I’ve grown up and ‘functioned’ in society just about right until my late teens when I realise there’s something that’s not quite right. Growing up, I was often labelled as clumsy and forgetful. I couldn’t keep friendships going past certain age. There was only one friend with whom I’ve remained in contact even after moving around. I saw morals/choices as black and white, right and wrong. There was no grey area. I did my fair bit of research, and still couldn’t quite figure out what was missing. One day, I came across Simon Baron-Cohen’s research in Autism and realised I might be on the spectrum. I visited my GP and told them that I’d like to be referred for an assessment. Unfortunately, they dismissed my concerns, told me I might possibly be dyslexic and that ‘there’s no intervention for autism, so a diagnosis for adults is useless’.
Luckily, I had to relocate for a new job and when I found myself struggling again, I visited my GP. I’ve told them of my concerns and that I’d like to be referred for a diagnosis. They completed the short Autism Quotient (AQ) questionnaire with me. After about 15 minutes, he said that I was likely to be on the spectrum and that he will refer me for an official diagnosis.
The Adult Autism Diagnosis team sent me a letter for a family member to complete about my early years. There was also a section where I had to write the difficulties I’d faced growing up such as social interaction and communication difficulties. Waiting period for an autism diagnosis is roughly about 12-18 months, depending on where you live in the UK. It took around 34 weeks (8-9 months) of being on the waiting list before I was invited for an assessment.
I was persistent in telephoning the admin office to see where I was on the waiting list. I would call every other month, to check on how I was getting along on the waiting list. I wanted to know exactly how long it would take before I could get an interview date with the Psychiatrist and Occupational Therapist for my assessment. I had also started a course at university (part of my job) and wanted support from my tutors. They were unable to offer me support unless I could show an official letter of my diagnosis. I made sure that I let the admin office know exactly the things that there changing in my life and why I felt that I needed an assessment as soon as possible. There was a cancellation one day and they invited me for an assessment sometime in the Spring. The appointment was advance enough as to not produce any anxiety in me.
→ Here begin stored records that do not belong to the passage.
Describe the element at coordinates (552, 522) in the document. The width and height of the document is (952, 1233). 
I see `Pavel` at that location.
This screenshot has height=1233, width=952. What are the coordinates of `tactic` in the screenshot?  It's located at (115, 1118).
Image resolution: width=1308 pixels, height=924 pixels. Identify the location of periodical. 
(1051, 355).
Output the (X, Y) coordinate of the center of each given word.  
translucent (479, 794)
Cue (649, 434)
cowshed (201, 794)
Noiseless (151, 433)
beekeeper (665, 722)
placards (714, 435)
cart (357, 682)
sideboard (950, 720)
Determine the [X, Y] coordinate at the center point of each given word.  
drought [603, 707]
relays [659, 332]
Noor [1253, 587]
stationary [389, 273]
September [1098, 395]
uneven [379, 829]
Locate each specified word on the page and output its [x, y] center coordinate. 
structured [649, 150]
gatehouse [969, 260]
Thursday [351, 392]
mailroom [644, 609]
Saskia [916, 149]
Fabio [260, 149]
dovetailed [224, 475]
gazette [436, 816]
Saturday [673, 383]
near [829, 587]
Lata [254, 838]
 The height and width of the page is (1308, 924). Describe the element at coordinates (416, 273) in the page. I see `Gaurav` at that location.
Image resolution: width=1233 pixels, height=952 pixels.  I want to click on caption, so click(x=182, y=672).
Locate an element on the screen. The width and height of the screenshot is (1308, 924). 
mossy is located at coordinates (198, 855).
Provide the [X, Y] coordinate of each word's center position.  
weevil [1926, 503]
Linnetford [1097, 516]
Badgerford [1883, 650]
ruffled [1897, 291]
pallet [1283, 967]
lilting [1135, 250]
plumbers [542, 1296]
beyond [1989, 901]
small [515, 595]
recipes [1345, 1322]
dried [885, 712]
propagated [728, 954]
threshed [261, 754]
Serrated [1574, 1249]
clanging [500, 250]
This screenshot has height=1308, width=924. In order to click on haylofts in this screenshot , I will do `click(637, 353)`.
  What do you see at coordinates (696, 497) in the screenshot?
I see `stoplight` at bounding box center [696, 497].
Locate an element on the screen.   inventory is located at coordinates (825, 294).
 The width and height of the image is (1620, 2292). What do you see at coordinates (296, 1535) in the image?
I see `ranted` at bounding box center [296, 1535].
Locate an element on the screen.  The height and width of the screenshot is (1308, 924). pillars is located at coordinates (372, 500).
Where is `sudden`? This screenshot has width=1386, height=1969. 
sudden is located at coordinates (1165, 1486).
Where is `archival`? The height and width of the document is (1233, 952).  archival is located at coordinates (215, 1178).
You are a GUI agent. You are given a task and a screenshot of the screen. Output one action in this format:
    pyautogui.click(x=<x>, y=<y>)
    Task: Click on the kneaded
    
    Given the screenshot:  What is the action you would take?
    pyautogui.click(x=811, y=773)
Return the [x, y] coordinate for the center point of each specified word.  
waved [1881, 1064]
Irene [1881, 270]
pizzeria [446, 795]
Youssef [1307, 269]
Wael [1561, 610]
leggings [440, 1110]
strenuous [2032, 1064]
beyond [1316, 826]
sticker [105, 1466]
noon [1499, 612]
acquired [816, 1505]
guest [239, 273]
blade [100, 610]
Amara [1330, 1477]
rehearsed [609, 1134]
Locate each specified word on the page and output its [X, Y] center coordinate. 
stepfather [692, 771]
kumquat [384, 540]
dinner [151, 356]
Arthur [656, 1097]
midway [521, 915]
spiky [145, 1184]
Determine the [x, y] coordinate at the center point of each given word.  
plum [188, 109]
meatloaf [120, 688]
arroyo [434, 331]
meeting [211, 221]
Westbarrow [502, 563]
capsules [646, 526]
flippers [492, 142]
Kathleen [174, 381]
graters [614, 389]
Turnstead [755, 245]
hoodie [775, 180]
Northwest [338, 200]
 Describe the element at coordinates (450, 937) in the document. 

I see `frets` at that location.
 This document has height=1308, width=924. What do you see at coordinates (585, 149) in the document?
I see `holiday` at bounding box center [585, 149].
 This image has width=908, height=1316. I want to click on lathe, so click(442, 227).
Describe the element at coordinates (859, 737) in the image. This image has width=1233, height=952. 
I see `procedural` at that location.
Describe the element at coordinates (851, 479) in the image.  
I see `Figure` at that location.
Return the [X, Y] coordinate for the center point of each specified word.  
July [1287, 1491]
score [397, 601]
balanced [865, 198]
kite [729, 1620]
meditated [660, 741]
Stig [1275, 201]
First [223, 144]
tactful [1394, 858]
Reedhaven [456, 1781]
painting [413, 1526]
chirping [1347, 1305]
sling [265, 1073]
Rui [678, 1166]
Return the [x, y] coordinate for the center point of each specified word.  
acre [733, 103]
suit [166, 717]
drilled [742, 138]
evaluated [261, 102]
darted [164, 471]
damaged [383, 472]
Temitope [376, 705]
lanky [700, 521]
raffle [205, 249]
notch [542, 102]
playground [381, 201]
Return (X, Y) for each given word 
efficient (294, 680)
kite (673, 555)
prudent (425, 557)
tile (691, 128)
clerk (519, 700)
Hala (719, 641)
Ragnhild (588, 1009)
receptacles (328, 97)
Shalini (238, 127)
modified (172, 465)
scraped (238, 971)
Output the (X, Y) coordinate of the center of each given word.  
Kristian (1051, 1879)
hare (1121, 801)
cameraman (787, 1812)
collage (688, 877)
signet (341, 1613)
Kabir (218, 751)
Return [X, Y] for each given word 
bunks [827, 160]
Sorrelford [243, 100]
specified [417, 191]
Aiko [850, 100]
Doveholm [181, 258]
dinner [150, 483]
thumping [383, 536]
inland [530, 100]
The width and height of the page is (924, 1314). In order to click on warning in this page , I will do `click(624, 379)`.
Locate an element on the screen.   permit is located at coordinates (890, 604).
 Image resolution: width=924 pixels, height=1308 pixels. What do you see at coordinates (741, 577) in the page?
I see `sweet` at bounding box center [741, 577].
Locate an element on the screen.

Once I received the location and time of the assessment, I became extremely anxious on the day. I started to worry about whether I was in fact on the spectrum… whether my hunch was wrong. I went to the reception, had my headphones in so that I didn’t feel distracted by the external noise. I arrived 1 hour before my appointment and waited patiently, reading a book.
When the Occupational Therapist and Psychiatrist called me in for the assessment, I stumbled as I rushed to keep up. I went to the assessment room. I was asked about my early childhood, asked to creatively come up with stories… which I struggled with. I had to read a book and apparently later learned that I had missed all the facial expressions and focused mainly on small details and what the book was factually presenting (visually).
It has been a somewhat emotional journey in discovering myself in a new light. I can’t thank the two professionals who have given my diagnosis, especially the occupational therapist who later helped me with my sensory profile.
It’s incredibly difficult for women to get a diagnosis as professionals often dismiss or misdiagnose them with personality disorder. I was lucky enough to have had the experience of two professionals who were accommodating but also asking me the appropriate questions. They also screened me for psychological disorders, suicidal tendencies, whether I was a threat to others or myself. I found that it was structured and helpful, even if nerve wracking.